Tenho vindo a voltar-me para mim mesma, como se regressasse a um casulo. Dou comigo a viajar pelas minhas memórias, recordando dos mais ínfimos pormenores da minha infância. Consigo-me lembrar de coisas desde os 2 anos, como pude confirmar com a minha mãe, ao contar-lhe os episódios de que me recordo.
Lembro-me da minha mãe sempre apressada, sempre a fugir, a caminhar a passos largos para ir levar o almoço ao meu pai, e eu a seu lado tinha de correr. A cada passada rápida dela, eu tinha que dar 4. Talvez daí que o sprint tenha sido o meu forte em Atletismo, em oposição ao endurance.
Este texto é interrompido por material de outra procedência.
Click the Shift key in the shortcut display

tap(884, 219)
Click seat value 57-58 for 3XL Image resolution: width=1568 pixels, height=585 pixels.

Lembro-me de pensar nas coisas, nos objectos, como hoje já não sei pensar. De tudo claramente entrar-me pelos olhos dentro. De brincar debaixo da mesa da sala, que num ápice se transformava
Cantava sempre, lengalengas sem sentido, ou jingles comerciais, ou aqueles tops, que todos os trintões bem conhecem. As músicas a sério, cantava escondida pois tinha vergonha. Encontravam-me sempre escondida agarrada à ficha do ferro de engomar. Calava-me abruptamente, como se tivesse a cometer um pecado e ninguém arrancava mais um pio meu. As lengalengas, produzidas na loucura da brincadeira, essas eram ostensivamente expostas, deixando a minha mãe louca “NINA dá-me 2 minutos de DESCANSO!”
Lembro-me de andar de roda do meu pai quando ele andava a fazer as suas engenhocas e orgulhosamente me chamava a sua “servente”. E de cirandar em torno da minha mãe quando havia forno quente, pois depois do pão, já sabia que era um bolo, e antes de entrar no forno, ia tocar-me a mim raspar a tigela da massa.
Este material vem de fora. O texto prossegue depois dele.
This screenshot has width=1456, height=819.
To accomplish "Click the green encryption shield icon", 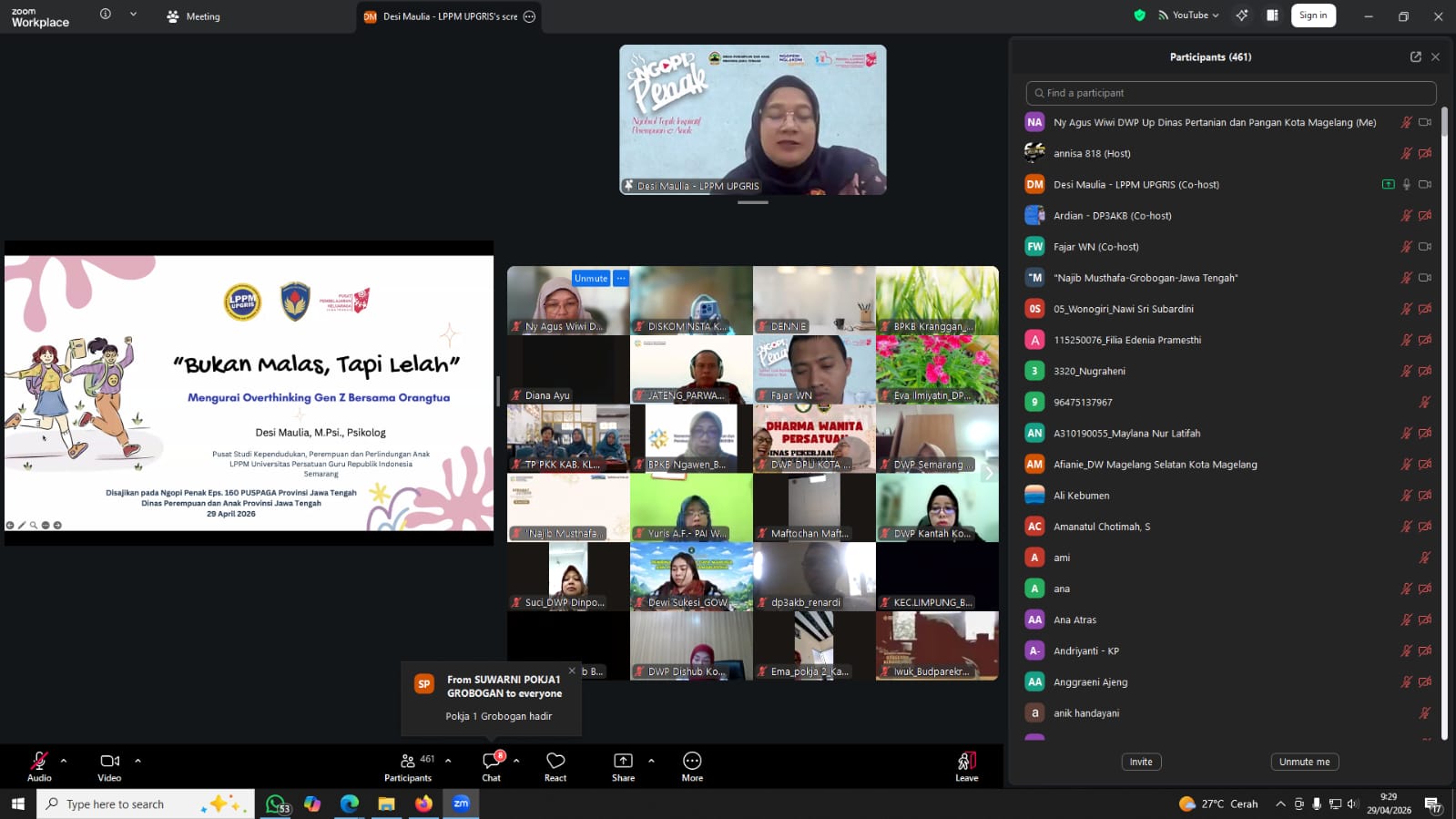I will [1139, 15].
Lembro-me de tudo isso e muito mais e penso na minha filhota. Consigo olhar para a minha casa, e penso conseguir adivinhar o seu olhar, a esventrar tudo, a esmiuçar o porquê das coisas. E hoje consigo imaginar a minha filhota, a também ela ter os meus pais como avós, a aprender tanto com eles.
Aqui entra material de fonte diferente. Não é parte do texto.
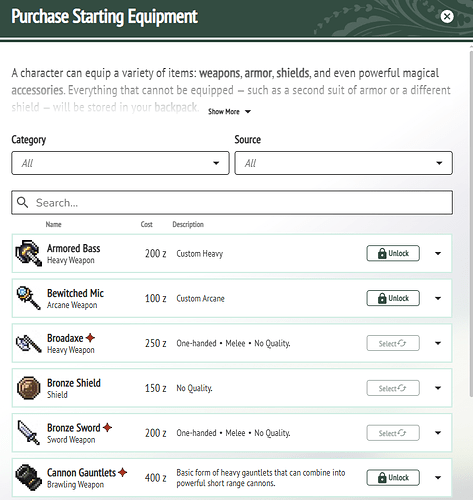Expand the Armored Bass row details
This screenshot has height=500, width=473.
[x=438, y=253]
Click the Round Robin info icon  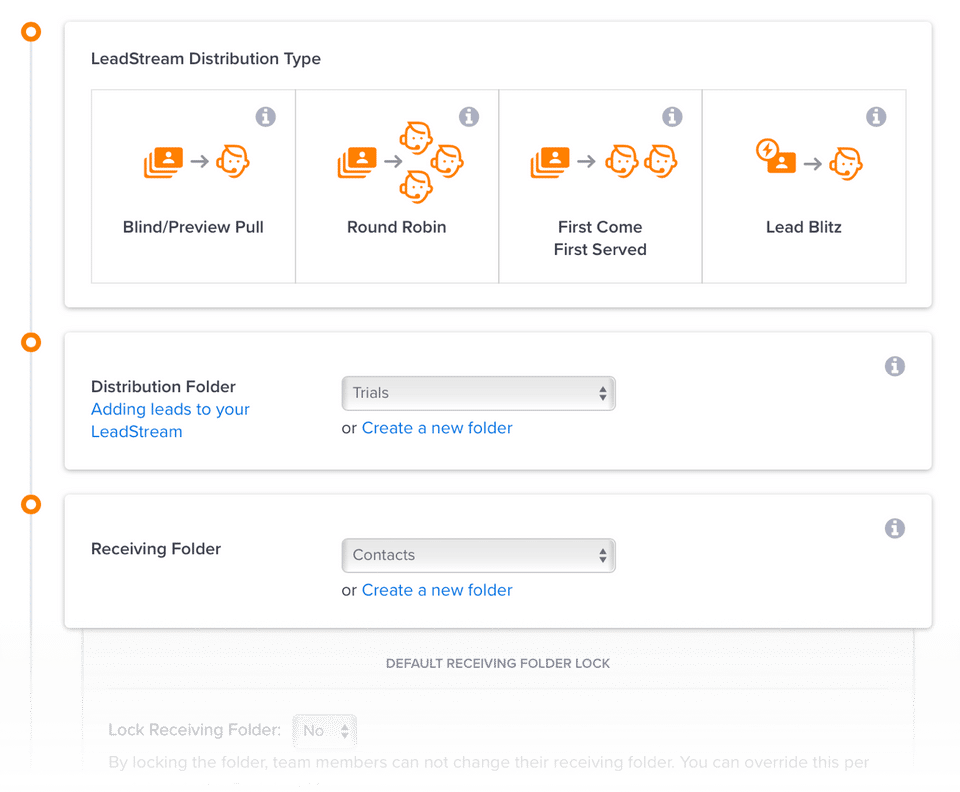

Do topo dos seus 80 anos, os pais ficaram felizes quando há apenas 2 semanas lhes dissemos que a Lu está grávida. “Olha uma neta!” Do topo dos seus 80 anos, confirmaram-me que sabiam que não somos apenas amigas e “queremos é que sejam felizes”. Uma prova de amor, tolerância, cuja falta me pesava no peito. Agora sinto-me mais leve. Numa palavra: reconciliada. Tenho muito orgulho deles.